The reserve’s last permanent freshwater lake, which had long resisted drought and illegal wells, has now disappeared

Doñana sequia
Aerial view of the Santa Olalla permanent lagoon, in Doñana, completely dried up this Friday. / DOÑANA BIOLOGICAL STATION (CSIC) ESTACIÓN BIOLÓGICA DE DOÑANA (CSIC)

The last wetland to survive the tremendous drought that is ravaging Doñana National Park in southern Spain has disappeared this week. The protected area, one of the country’s most important natural reserves, declared a World Heritage Site by UNESCO, no longer has its own natural fresh water. The Santa Olalla lagoon, the largest of the permanent bodies of water, which quenches the thirst of thousands of migratory birds and mammals, has dried up, leaving the rest of the wetlands dry.

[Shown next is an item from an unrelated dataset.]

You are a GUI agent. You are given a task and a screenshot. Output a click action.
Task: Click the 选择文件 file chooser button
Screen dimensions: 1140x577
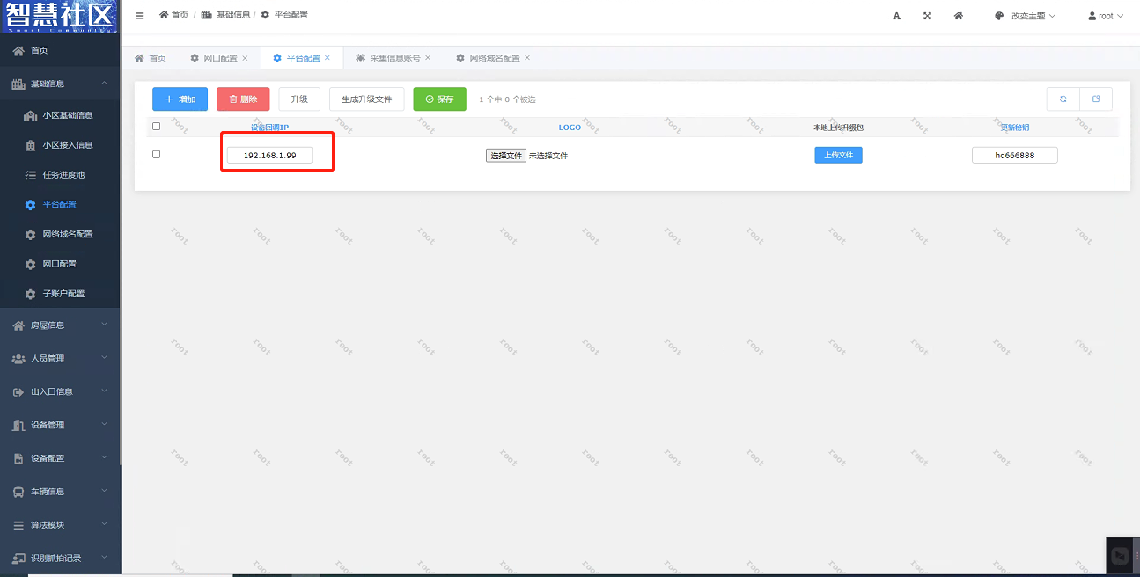(505, 156)
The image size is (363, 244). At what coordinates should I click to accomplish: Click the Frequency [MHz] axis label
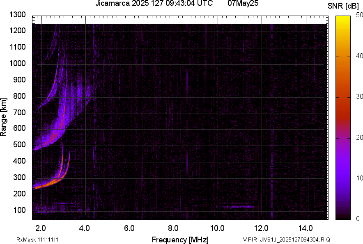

It is one of many ravages caused by the lack of rain, which has harmed hundreds of species of fauna and vegetation, some of which may disappear.

“It is assumed that there is no water at all in the entire park. I have seen the deterioration over two months. The birds were gathering, and the lagoon was full of flamingos, until suddenly they all disappeared,” says biologist Carmen Díaz, a researcher at the Doñana Biological Station. Santa Olalla once covered 45 hectares. “Today there is a puddle of one meter by two meters,” she says.

Two years ago, the government declared the body of water “overexploited” and urged action to restore the water table of yesteryear. The Santa Olalla lagoon has only dried up twice before in recorded history, in 1995 and 1983, after several years of drought. In 2004, an AHS airborne sensor mapped Doñana and identified 2,867 bodies of water on the edge of the Guadalquivir river marsh. Nearly two decades later, all that water is gone. The lake’s disappearance is due both to drought and to the illegal wells for intensive strawberry farming and human consumption in the nearby resort town of Matalascañas.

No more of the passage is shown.